Before taking the responsibility of Deputy, he made a bold confession regarding his Republican creed. As its consequence, the Government prosecuted him and sentenced him to four months’ imprisonment. Later, he was released through a new trial. In 1846, after leaving his position at the Court of Cassation, he joined politics. Gradually, he became a well known leader of the working-men of France. As its leader, he exercised his influence in the country through his oratory power.

He opined that the fortifications of Paris were directed against liberty and not foreign invasion. He openly disgraced the law of regency (1842) as an audacious usurpation. His strong campaign for labor did not receive support of official liberalism and press. The republican newspaper “National” openly opposed his views in this context. During this period he founded “La Reforme”, a journal under the editorship of Flocon. Through this journal, he expressed his propaganda regarding labor.

In 1848, he expressed his objection against the appointment of the duchess of Orleans as regent. Along with Alphonse de Lamartine, he held the tribune in the Chamber of Deputies. Later, he worked as the minister of the interior in the provisional government and a member of the executive committee appointed by the Constituent Assembly. During the crisis of 15th May, he supported Lamartine and the party against the proletariat.

During the presidential election of December 1848, he contested as the Socialist candidate and received 370,000 votes. During the 1849 legislative election, he led a moderate republican group namely The Mountain and received 25% of the votes. His opposition to the Roman policy of President Louis Napoleon led to his moving the impeachment of the President and his ministers. On 13th June 1849, he led a peaceful demonstration and his enemies took to preparation for an armed insurrection. He escaped to London and joined the executive of the revolutionary committee of Europe.
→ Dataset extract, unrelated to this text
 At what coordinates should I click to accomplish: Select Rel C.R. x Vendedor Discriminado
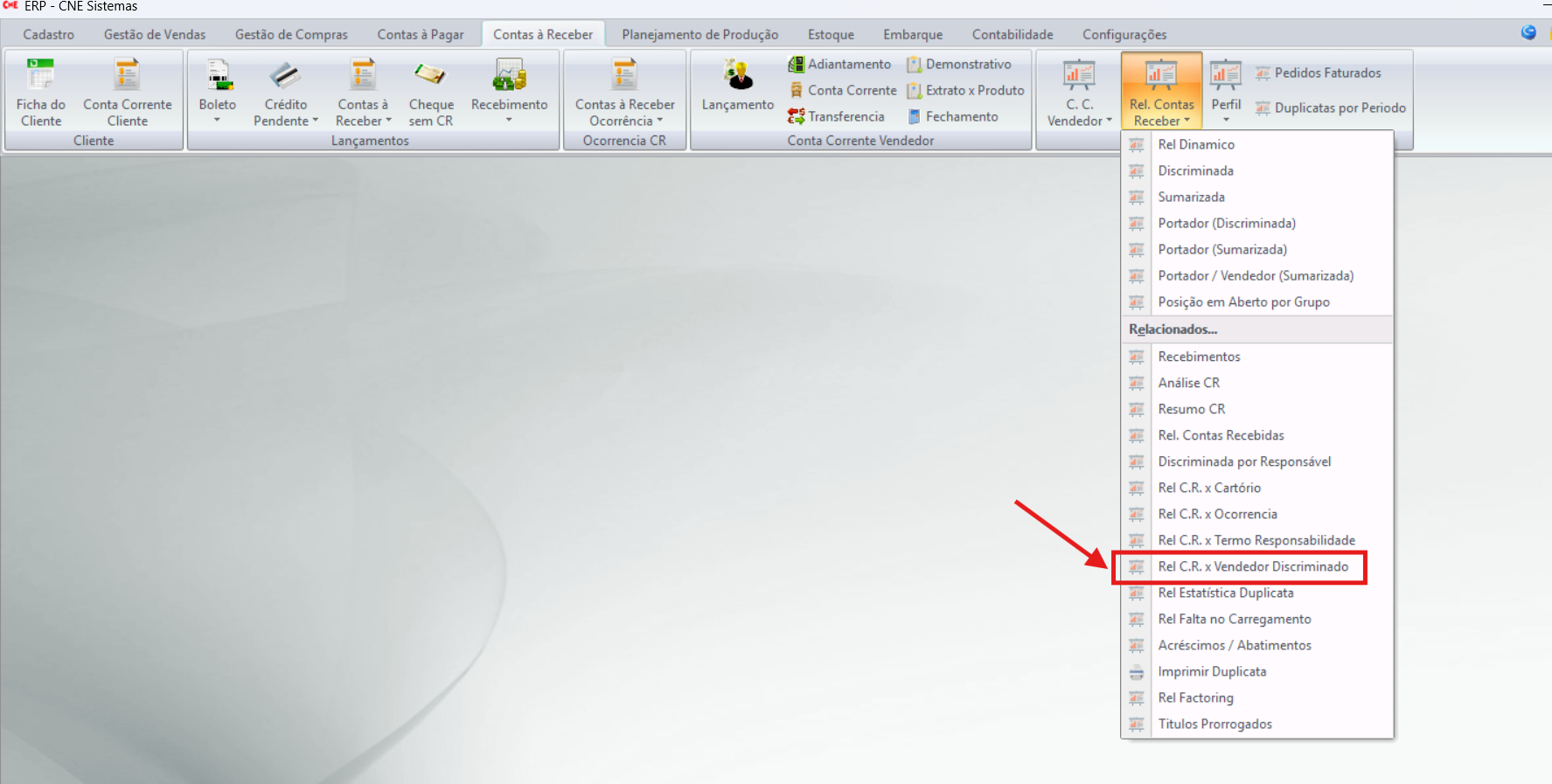[x=1252, y=566]
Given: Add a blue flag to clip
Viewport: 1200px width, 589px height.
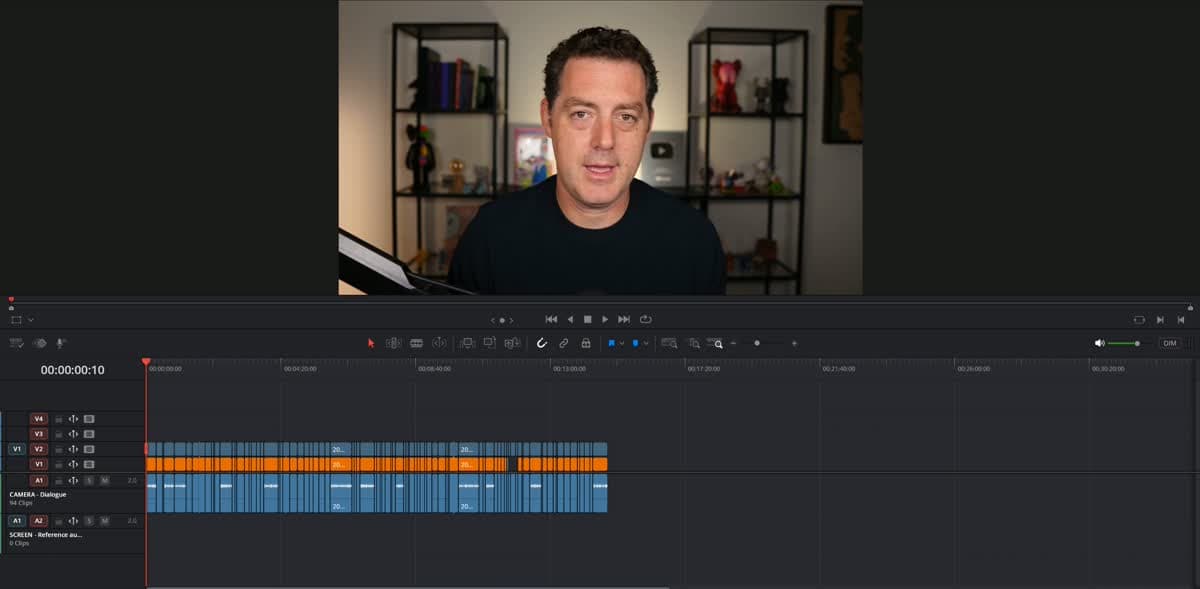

In 1857, he was accused of complicity in an obscure attempt against the life of Napoleon III of France and condemned to deportation. After twenty years of exile, he returned to France in 1870. In 1871, he was elected for three departments in the National Assembly, but he refused to sit there. Till 1874, he did not play any active role in politics. In 1874, he returned to the Assembly as member for Vaucluse. Under Louis Philippe, he worked for the development of French jurisprudence. During this time, he edited “Journal du palais”.

Personal Life & Legacy

In 1843, he married an Irish lady. He breathed his last in Fontenay-aux-Roses. An avenue and a metro station in Paris are named after him. He also has a statue at the city hall building in Paris named after him.


He got recognition for his gift of the gab ability while working as a lawyer. For his effective delivery of speech, he became an ideal representative of Communist interest and a popular leader of the working-men of France.